V. Enerji Sempozyumu, TMMOB adına Elektrik Mühendisleri Odası yürütücülüğünde 21-23 Aralık 2005 tarihlerinde Ankara'da gerçekleştirildi.
Sempozyum açılışında EMO Yönetim kurulu Başkanı Kemal Ulusaler şunları söyledi:
Bundan iki yıl önce - 10 Aralık 2003 tarihinde- yine burada, bu salonda 4. Enerji Sempozyumu açılış konuşmamda enerji ve enerji kaynaklı savaşlardan söz etmiştim. "Enerji yaşamak ve yaşatmak içindir" söyleminin altını çizerek sempozyumun enerji alanına çok şey katacağını, fakat yolsuzluklar ve savaşın devam edeceğini de söylemiştim. Dünden bugüne iki yıllık süreç içerisinde gerek dünyada gerekse ülkemizde enerjiye ulaşımda, enerji teknolojilerinde ve çevre ilişkilerinde yenilenebilir enerji alanında göreceli de olsa olumlu gelişmeler sağlanmıştır. Fakat ne yazık ki; enerjinin paylaşımı üzerinden yıkımlar, savaşlar, yolsuzluklar hız kesmeden süregelmiştir.
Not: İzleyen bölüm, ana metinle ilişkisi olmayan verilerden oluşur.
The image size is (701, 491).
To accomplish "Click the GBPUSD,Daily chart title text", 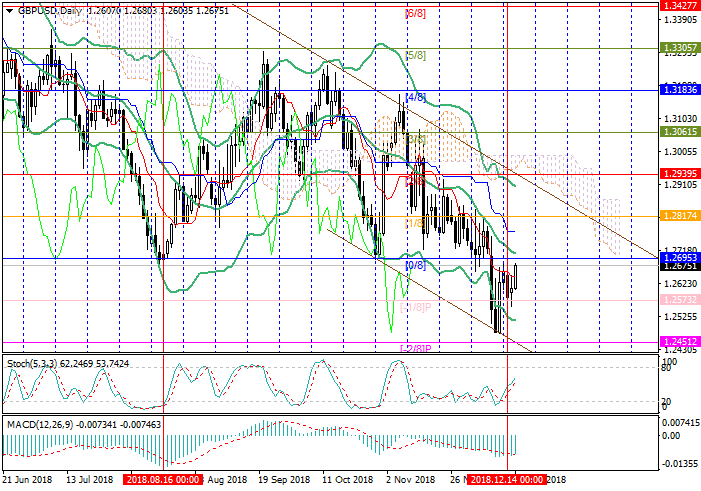I will pyautogui.click(x=48, y=10).
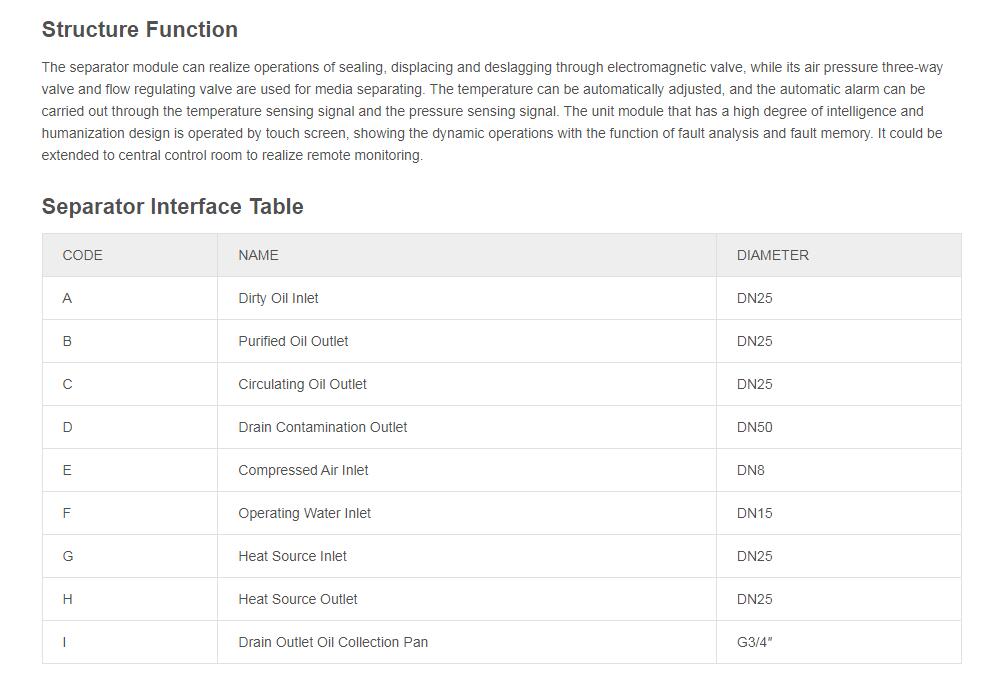Click the CODE column header
The width and height of the screenshot is (1007, 681).
[83, 255]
Petrol ve doğalgaz ile birlikte en az onlar kadar önem taşıyan su kaynaklarını içerisinde barındıran, aynı zamanda geçiş yollarını da kapsayan bir coğrafyada yer alan ülkemiz şu ya da bu oranda kopan fırtınadan etkilenmektedir. Dolayısıyla hepimiz etkilenmekteyiz.
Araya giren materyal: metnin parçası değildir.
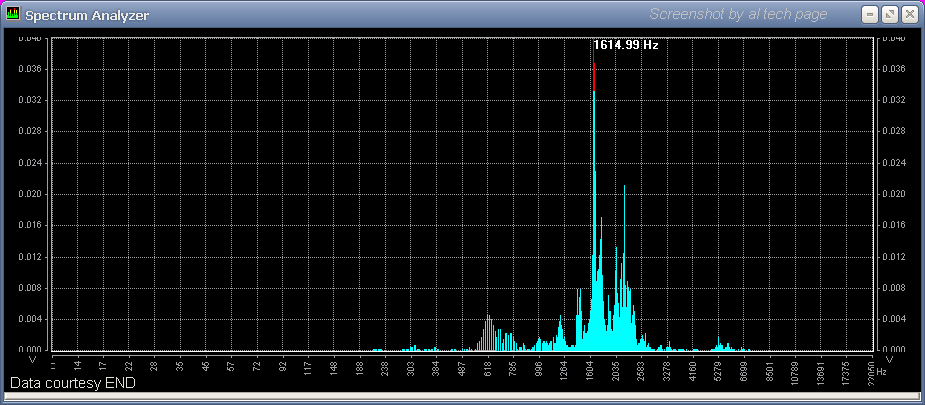
Task: Click the 0.020 label on left amplitude axis
Action: coord(29,194)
Bugün Ortadoğu‘da ABD müdahalesi ile petrol ilişkisinin belirleyici olmadığını söyleyenler bulunmaktadır. ABD Ulusal Güvenlik Komisyonu‘nun 15 Eylül 1999 tarihli -"21. yüzyıl ilk çeyreği için oluşmakta olan küresel güvenlik ortamı birinci safha raporu"nun sonuç bölümünde; "Enerji çok büyük stratejik öneme sahip olmaya devam edecektir. Önemli gelişmekte olan ekonomiler -Asya‘dakiler- en hızlı bir biçimde büyüdükçe fosil türü yakıt talepleri artacaktır. Önümüzdeki 20 yılda ABD‘nin dış enerji kaynaklarına bağımlılığı da artacaktır. Dünya petrol piyasasının istikrarı, İran Körfezi‘nden kesintisiz petrol teminine bağlı olmaya ve fosil türü yakıt rezervleri jeopolitik önemini korumaya devam edecektir" saptaması dikkat çekicidir.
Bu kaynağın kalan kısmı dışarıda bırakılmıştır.